In France, the European Union, the rest of the industrialized world (but not in the United States), healthcare is a right of citizenship. During an economic downturn, Americans face daunting odds, access to healthcare is one of the first luxuries to disappear.
I just finished reading the excellent diaries by bonddad and Jerome a Paris. Please forgive my random and panicked thoughts. But I am panicked just like all of us.
One huge thought is circulating through my brain. And I'm sorry to say this. We Americans are not very lucky. If we lived in any other industrialized nation, we would not need to add to all the other crises bearing down on us, how to come up with the scratch to pay for healthcare.
But we do. In the United States, healthcare is business, and if you can't pay for it, you don't get it--except as Mister Bush tell us, all is good because you can go to an emergency room.
Americans who lose their jobs, will also lose their health benefits. How many will be able to afford the blistering premiums for COBRA continuation benefits? Very few.
To tell you the truth, COBRA is a joke. It's unaffordable.
How about the U.S. government do something bold and nationalize healthcare, just like they boldly used taxpayer money to bail out Bear Stearns?
I'm wondering will the meltdown of the financial markets make anyone serious about the other meltdown? The implosion of the U.S. healthcare system. Or will we need a direct hit, a Katrina-like healthcare event to force the policy makers to recognize the Titanic healthcare system has hit an iceberg.

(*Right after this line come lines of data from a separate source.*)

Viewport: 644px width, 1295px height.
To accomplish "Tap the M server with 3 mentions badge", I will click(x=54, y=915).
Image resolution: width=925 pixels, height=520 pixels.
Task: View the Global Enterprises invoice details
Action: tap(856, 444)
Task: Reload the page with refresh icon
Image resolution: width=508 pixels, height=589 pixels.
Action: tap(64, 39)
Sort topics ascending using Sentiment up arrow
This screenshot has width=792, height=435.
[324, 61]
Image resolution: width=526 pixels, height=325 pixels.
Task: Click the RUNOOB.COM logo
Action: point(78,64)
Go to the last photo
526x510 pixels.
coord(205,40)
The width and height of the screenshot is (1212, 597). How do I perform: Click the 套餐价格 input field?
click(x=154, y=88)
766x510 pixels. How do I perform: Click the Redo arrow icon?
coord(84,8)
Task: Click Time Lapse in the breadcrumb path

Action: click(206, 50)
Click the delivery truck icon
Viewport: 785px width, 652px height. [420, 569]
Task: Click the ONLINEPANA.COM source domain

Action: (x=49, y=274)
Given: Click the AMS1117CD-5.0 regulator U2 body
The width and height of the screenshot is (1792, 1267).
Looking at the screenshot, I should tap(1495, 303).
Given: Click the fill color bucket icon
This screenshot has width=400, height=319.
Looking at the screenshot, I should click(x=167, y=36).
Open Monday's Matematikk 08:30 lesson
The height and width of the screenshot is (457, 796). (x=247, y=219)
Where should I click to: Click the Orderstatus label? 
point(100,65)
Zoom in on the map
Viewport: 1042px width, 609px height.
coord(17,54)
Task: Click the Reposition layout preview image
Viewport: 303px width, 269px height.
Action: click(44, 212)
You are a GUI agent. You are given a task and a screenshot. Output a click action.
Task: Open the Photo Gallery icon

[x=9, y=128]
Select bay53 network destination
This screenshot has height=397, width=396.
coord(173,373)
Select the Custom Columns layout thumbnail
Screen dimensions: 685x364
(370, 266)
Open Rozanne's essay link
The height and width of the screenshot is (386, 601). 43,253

What we have unfolding in the United States, is the spectre of a surge of Americans facing unemployment and a loss of their health benefits, which for most are still tied to their employment.
Employed or soon-to-be unemployed, Americans face a dramtic decline in real wages as inflation eats away at the value of our money. The good old American consumer is on life support, and paying for gas, rent and mortgage will take priority over skyrocketing health insurance premiums.
As employers face withering health insurance premium increases, they will have no alternative but to chip away at health benefits. Well, there's no more fat to chip from, we're now deep into lean muscle mass. The American worker will face painful cost-shifting. What does this mean? It means sharply higher co-pays and deductibles as employers desperate to maintain any benefits at all, shift the work force en masse into very high deductible junk insurance. The perfect storm, like Katrina, has made landfall.
Hospital emergency rooms will be overrun with the swelling army of the uninsured and underinsured. But Mister Bush says this is the American way.
These cascading events will sting all of us. The middle class are experiencing massive losses in stock holdings, and certainly the value of their major asset, the family home, is dropping like a lead balloon.
So we're staring into an terrible abyss. Rising energy costs, rising food costs, rising healthcare costs, rising insurance premiums, how will Americans pay for all this?
Well, many won't. They'll try desperately to hang onto their homes and put food on the table, health insurance will become another unaffordable luxury which will be jettisoned.
Healthcare in America is a luxury--a privilege--not a right of citizenship.
If we were citizens of any other western industrialized nation, we would not add the terrible anxiety of healthcare payments to all the other economic woes savaging the American people. By the way, you won't hear anyone in the media discuss this awful truth.
I was with some people from Ireland the other day, you know what they sad to me? They said, "we are praying for you, Eve, and all the American people". I wonder why.
By the way, speaking of hard times, if anyone needs eyeglasses a great Kossack sent me a link to The American Optometic Association which offers free and low-cost glasses.